DATA SHOWN below:

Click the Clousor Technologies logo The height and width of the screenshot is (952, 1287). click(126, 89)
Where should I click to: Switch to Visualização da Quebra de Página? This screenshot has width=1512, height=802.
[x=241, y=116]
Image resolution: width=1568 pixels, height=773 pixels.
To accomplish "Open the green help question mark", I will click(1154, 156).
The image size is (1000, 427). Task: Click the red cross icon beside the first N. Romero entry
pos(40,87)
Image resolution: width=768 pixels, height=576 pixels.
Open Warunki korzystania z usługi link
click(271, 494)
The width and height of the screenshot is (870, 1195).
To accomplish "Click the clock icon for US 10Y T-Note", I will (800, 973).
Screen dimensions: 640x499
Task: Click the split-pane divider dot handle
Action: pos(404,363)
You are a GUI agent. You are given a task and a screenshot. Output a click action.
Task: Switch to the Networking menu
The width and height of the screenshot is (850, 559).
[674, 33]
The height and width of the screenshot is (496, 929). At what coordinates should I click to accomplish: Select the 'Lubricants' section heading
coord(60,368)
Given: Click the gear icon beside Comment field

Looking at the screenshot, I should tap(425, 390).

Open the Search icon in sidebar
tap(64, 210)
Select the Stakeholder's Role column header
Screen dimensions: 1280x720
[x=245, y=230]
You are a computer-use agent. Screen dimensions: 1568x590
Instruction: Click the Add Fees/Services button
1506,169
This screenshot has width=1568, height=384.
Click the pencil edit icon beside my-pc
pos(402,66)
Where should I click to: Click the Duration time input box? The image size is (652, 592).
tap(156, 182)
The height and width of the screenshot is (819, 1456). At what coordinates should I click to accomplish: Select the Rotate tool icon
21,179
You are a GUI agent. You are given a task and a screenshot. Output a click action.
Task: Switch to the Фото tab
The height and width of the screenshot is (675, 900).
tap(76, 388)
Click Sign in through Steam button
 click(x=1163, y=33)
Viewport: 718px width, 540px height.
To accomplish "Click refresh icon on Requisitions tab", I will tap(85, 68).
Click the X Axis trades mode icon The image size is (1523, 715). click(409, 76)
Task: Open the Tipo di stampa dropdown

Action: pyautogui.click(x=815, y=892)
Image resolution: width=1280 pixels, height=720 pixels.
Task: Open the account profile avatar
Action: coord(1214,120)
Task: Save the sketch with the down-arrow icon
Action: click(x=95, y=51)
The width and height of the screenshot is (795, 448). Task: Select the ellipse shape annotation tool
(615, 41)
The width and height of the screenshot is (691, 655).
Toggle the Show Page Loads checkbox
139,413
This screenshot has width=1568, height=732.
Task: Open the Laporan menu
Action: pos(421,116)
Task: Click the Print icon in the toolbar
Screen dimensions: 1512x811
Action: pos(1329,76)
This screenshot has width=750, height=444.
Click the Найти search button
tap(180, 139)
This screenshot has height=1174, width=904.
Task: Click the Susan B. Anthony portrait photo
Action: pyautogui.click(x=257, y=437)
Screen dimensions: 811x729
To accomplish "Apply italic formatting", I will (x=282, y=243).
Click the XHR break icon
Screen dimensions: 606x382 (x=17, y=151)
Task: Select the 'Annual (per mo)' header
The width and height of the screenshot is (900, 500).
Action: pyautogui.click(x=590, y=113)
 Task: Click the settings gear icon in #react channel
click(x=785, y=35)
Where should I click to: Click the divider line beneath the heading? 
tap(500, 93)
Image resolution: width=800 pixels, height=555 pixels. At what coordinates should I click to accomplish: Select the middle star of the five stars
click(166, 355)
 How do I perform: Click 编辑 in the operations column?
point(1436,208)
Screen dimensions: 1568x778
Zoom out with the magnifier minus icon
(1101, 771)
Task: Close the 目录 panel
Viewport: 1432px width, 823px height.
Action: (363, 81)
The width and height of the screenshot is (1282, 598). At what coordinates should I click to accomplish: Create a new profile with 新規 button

End of DATA SHOWN.

Output the entire listing exactly, including each line.

SOLUTION FOR THIS TASK:
Click the Clousor Technologies logo The height and width of the screenshot is (952, 1287). click(126, 89)
Where should I click to: Switch to Visualização da Quebra de Página? This screenshot has width=1512, height=802.
[x=241, y=116]
Image resolution: width=1568 pixels, height=773 pixels.
To accomplish "Open the green help question mark", I will click(1154, 156).
The image size is (1000, 427). Task: Click the red cross icon beside the first N. Romero entry
pos(40,87)
Image resolution: width=768 pixels, height=576 pixels.
Open Warunki korzystania z usługi link
click(271, 494)
The width and height of the screenshot is (870, 1195).
To accomplish "Click the clock icon for US 10Y T-Note", I will (800, 973).
Screen dimensions: 640x499
Task: Click the split-pane divider dot handle
Action: pos(404,363)
You are a GUI agent. You are given a task and a screenshot. Output a click action.
Task: Switch to the Networking menu
The width and height of the screenshot is (850, 559).
[674, 33]
The height and width of the screenshot is (496, 929). At what coordinates should I click to accomplish: Select the 'Lubricants' section heading
coord(60,368)
Given: Click the gear icon beside Comment field

Looking at the screenshot, I should tap(425, 390).

Open the Search icon in sidebar
tap(64, 210)
Select the Stakeholder's Role column header
Screen dimensions: 1280x720
[x=245, y=230]
You are a computer-use agent. Screen dimensions: 1568x590
Instruction: Click the Add Fees/Services button
1506,169
This screenshot has width=1568, height=384.
Click the pencil edit icon beside my-pc
pos(402,66)
Where should I click to: Click the Duration time input box? The image size is (652, 592).
tap(156, 182)
The height and width of the screenshot is (819, 1456). At what coordinates should I click to accomplish: Select the Rotate tool icon
21,179
You are a GUI agent. You are given a task and a screenshot. Output a click action.
Task: Switch to the Фото tab
The height and width of the screenshot is (675, 900).
tap(76, 388)
Click Sign in through Steam button
 click(x=1163, y=33)
Viewport: 718px width, 540px height.
To accomplish "Click refresh icon on Requisitions tab", I will tap(85, 68).
Click the X Axis trades mode icon The image size is (1523, 715). click(409, 76)
Task: Open the Tipo di stampa dropdown

Action: pyautogui.click(x=815, y=892)
Image resolution: width=1280 pixels, height=720 pixels.
Task: Open the account profile avatar
Action: coord(1214,120)
Task: Save the sketch with the down-arrow icon
Action: click(x=95, y=51)
The width and height of the screenshot is (795, 448). Task: Select the ellipse shape annotation tool
(615, 41)
The width and height of the screenshot is (691, 655).
Toggle the Show Page Loads checkbox
139,413
This screenshot has width=1568, height=732.
Task: Open the Laporan menu
Action: pos(421,116)
Task: Click the Print icon in the toolbar
Screen dimensions: 1512x811
Action: pos(1329,76)
This screenshot has width=750, height=444.
Click the Найти search button
tap(180, 139)
This screenshot has height=1174, width=904.
Task: Click the Susan B. Anthony portrait photo
Action: pyautogui.click(x=257, y=437)
Screen dimensions: 811x729
To accomplish "Apply italic formatting", I will (x=282, y=243).
Click the XHR break icon
Screen dimensions: 606x382 (x=17, y=151)
Task: Select the 'Annual (per mo)' header
The width and height of the screenshot is (900, 500).
Action: pyautogui.click(x=590, y=113)
 Task: Click the settings gear icon in #react channel
click(x=785, y=35)
Where should I click to: Click the divider line beneath the heading? 
tap(500, 93)
Image resolution: width=800 pixels, height=555 pixels. At what coordinates should I click to accomplish: Select the middle star of the five stars
click(166, 355)
 How do I perform: Click 编辑 in the operations column?
point(1436,208)
Screen dimensions: 1568x778
Zoom out with the magnifier minus icon
(1101, 771)
Task: Close the 目录 panel
Viewport: 1432px width, 823px height.
Action: (363, 81)
The width and height of the screenshot is (1282, 598). At what coordinates should I click to accomplish: Create a new profile with 新規 button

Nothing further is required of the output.